• WHAT YOU HAVE TO DO
Beginning at the line containing "Given: Play the call recording" in the material below and ending at the line containing "1419x840 pixels.", return each line exactly and add nothing.

• THE DATA

================

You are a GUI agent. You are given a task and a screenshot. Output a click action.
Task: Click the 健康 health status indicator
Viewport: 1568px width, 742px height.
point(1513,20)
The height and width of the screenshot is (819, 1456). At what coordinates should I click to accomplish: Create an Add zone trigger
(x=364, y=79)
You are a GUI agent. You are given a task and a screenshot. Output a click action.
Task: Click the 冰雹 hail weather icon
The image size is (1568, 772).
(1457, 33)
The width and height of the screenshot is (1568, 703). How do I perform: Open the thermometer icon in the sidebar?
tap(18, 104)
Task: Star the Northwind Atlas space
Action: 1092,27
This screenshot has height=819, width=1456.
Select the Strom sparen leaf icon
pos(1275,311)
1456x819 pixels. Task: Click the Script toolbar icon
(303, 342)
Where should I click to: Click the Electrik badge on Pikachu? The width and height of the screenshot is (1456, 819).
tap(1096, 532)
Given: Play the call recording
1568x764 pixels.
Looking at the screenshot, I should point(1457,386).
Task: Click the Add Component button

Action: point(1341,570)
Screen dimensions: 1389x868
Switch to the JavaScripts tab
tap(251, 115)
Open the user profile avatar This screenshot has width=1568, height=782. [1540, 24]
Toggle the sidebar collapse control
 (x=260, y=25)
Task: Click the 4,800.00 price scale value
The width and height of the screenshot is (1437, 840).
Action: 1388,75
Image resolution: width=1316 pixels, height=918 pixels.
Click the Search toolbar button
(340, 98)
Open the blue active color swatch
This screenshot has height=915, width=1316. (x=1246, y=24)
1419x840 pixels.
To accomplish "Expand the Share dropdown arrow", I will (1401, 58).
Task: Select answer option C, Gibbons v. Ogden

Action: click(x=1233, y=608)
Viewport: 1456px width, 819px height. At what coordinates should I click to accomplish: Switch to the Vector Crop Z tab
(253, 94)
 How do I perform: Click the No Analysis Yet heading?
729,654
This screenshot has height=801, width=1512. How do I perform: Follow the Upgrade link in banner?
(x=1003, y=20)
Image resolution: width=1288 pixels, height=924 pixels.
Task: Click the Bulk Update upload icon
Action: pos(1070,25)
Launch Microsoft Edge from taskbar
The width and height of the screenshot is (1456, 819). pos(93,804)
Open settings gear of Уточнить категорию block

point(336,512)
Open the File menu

================

• RESULT FOR THIS EXERCISE
Given: Play the call recording
1568x764 pixels.
Looking at the screenshot, I should point(1457,386).
Task: Click the Add Component button

Action: point(1341,570)
Screen dimensions: 1389x868
Switch to the JavaScripts tab
tap(251, 115)
Open the user profile avatar This screenshot has width=1568, height=782. [1540, 24]
Toggle the sidebar collapse control
 (x=260, y=25)
Task: Click the 4,800.00 price scale value
The width and height of the screenshot is (1437, 840).
Action: 1388,75
Image resolution: width=1316 pixels, height=918 pixels.
Click the Search toolbar button
(340, 98)
Open the blue active color swatch
This screenshot has height=915, width=1316. (x=1246, y=24)
1419x840 pixels.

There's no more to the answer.